In 1966 the Financial Times newspaper published an article about a map of the New Forest that mapping agency – Ordnance Survey – was planning to produce. This map would be different from any previous style of tourist map because it was going to use colour to depict the vegetation and types of country. According to the article, the map showed ‘public rights of way, camping sites, car parks, places for angling, boating, riding and golfing, view points and ancient monuments’.[1] It is interesting to note that cycling, which is a popular activity in the New Forest today, is not mentioned at all. I can only conclude that the Forest tracks at this time, which were generally unmade and very rough, would have been extremely uncomfortable to ride on using the rudimentary road bicycles of the day. The Ordnance Survey map could be purchased for between six shillings to ten shillings, depending upon whether you wanted it in flat paper, folded paper or mounted cloth. I couldn’t possibly hazard a guess as to how many tourist maps of the New Forest have been created since then.

Cars, caravans, and campers
Of course in the 1960s tourists were able to camp all over the Forest, wherever they could access in their vehicles. All campers had to do was to purchase a license from the Forestry Commission. Caravans, tents and cars were common sights across the landscape of the New Forest during this time. According to Forestry Commission figures for the period, the number of camper nights, i.e. one camper for one night, increased from 83,000 in 1956 to 485,000 in 1969. At the end of the tourist season in 1969 an estimated 20,000 cars per day were off-roading on the Forest at peak times. This was at a time when the Forest attracted 3.5 million day visitors per year.[2] Can you imagine what the Forest would look like if the same permit conditions existed for the more than 13.5 million day visitors per annum who visit the Forest today?[3] Fortunately for the New Forest things changed dramatically in the mid-1970s with the introduction of initiatives, such as car-free zones, dedicated campsites and official car parks. Nearly fifty years later, we can appreciate the scenic beauty of the Forest and its abundant plant and animal life thanks to the strenuous parliamentary campaigning of some far-sighted individuals and local organisations. Tourism is an important part of the New Forest economy that, like the impact of its residents, is now managed to ensure that people do not harm the very landscape, which they profess to enjoy. A landscape appreciated becomes a landscape loved and a landscape preserved.

The colours that nature paints across the New Forest landscape are just beautiful.
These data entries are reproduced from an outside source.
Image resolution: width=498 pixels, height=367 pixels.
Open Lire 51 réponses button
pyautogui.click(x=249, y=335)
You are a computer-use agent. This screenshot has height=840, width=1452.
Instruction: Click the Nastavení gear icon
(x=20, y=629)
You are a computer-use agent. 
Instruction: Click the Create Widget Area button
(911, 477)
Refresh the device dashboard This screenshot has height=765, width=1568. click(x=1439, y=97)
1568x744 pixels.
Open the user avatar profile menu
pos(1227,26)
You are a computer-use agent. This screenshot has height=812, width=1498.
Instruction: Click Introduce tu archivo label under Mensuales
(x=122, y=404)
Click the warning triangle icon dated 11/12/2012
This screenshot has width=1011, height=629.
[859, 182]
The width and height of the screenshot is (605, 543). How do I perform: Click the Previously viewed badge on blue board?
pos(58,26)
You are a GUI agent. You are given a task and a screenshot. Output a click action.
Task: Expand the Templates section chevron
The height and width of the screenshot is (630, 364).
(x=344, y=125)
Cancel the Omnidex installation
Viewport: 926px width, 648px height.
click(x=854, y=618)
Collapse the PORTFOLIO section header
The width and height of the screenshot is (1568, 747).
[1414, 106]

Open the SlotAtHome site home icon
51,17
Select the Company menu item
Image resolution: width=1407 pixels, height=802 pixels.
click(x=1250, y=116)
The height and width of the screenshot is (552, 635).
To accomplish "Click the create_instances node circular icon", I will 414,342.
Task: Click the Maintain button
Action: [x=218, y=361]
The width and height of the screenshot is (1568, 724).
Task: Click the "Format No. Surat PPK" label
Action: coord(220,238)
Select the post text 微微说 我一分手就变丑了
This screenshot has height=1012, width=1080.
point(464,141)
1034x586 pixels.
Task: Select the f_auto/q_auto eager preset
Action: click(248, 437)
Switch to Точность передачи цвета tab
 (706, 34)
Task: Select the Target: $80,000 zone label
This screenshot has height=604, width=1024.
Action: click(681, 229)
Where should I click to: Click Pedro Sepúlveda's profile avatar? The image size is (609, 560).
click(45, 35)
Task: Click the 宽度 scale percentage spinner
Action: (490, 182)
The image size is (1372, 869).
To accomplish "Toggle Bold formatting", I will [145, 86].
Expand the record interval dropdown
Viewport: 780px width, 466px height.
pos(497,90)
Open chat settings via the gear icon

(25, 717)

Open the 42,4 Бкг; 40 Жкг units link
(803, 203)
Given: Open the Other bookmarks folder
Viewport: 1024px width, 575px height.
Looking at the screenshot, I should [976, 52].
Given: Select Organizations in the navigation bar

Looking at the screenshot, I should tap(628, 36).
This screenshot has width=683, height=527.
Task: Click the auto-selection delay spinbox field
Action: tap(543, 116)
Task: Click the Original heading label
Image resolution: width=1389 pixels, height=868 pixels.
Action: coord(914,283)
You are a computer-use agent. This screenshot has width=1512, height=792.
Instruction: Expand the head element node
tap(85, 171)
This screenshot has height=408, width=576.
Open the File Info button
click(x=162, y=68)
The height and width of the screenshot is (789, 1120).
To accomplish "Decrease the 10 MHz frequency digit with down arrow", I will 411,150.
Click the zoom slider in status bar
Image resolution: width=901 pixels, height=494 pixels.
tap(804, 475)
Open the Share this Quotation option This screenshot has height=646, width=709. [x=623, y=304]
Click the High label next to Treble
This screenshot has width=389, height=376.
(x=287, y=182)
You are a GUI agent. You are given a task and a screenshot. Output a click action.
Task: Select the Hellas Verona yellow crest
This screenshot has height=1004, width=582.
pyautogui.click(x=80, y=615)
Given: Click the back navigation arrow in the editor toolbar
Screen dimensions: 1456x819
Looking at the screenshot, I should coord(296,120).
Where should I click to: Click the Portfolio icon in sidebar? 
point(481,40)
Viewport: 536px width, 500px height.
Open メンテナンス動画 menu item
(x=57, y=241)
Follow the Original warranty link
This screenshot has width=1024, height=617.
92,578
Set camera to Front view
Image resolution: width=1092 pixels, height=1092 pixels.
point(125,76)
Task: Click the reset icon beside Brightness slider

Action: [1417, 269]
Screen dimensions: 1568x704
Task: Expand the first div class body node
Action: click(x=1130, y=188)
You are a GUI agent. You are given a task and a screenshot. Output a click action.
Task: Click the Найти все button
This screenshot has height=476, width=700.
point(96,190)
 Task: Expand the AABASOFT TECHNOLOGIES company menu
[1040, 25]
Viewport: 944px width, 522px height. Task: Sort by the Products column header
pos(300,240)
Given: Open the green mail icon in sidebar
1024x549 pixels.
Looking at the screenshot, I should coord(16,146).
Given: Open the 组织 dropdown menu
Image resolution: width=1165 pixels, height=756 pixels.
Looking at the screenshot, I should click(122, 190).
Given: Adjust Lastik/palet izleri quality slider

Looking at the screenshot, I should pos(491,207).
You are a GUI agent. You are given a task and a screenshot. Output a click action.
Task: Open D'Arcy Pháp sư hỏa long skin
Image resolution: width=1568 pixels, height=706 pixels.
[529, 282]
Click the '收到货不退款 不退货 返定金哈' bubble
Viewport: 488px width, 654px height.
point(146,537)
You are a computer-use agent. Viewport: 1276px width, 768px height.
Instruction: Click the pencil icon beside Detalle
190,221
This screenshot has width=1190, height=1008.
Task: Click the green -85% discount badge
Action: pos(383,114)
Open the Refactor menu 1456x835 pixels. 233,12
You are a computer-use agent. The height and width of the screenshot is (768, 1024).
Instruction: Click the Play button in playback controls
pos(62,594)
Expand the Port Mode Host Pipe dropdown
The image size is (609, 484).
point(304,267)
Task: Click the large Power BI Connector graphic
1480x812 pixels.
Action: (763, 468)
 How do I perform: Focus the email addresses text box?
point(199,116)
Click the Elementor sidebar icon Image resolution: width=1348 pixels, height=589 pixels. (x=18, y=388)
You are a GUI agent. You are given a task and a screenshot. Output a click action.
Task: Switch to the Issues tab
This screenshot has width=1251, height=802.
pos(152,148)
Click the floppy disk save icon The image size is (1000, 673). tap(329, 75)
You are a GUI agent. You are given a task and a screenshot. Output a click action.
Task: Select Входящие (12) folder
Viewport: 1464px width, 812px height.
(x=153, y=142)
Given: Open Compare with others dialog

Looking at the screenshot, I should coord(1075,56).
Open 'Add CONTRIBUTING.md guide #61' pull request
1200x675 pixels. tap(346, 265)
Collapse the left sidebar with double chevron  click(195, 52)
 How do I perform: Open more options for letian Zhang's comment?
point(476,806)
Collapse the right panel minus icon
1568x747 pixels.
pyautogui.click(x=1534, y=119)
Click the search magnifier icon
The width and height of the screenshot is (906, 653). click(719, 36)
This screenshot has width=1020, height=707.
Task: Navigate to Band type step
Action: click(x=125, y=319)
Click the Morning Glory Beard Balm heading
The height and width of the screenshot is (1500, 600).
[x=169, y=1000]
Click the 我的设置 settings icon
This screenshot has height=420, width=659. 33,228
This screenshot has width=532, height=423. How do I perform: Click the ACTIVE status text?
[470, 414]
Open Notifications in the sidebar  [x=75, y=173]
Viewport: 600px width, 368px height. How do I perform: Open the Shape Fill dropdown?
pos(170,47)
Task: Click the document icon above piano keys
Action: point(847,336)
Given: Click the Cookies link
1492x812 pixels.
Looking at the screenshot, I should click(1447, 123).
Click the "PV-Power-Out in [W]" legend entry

The colours that nature paints across the New Forest landscape are just beautiful.

The New Forest heather in bloom can turn the landscape purple, for as far as the eye can see.

[1] Tourist Map of the New Forest – The Financial Times (London, England), Tuesday, March 29, 1966.

[2] Forestry Commission figures quoted in Colin Tubbs, New Forest: History, Conservation, Ecology, (Lyndhurst, 2001), pp. 98-99.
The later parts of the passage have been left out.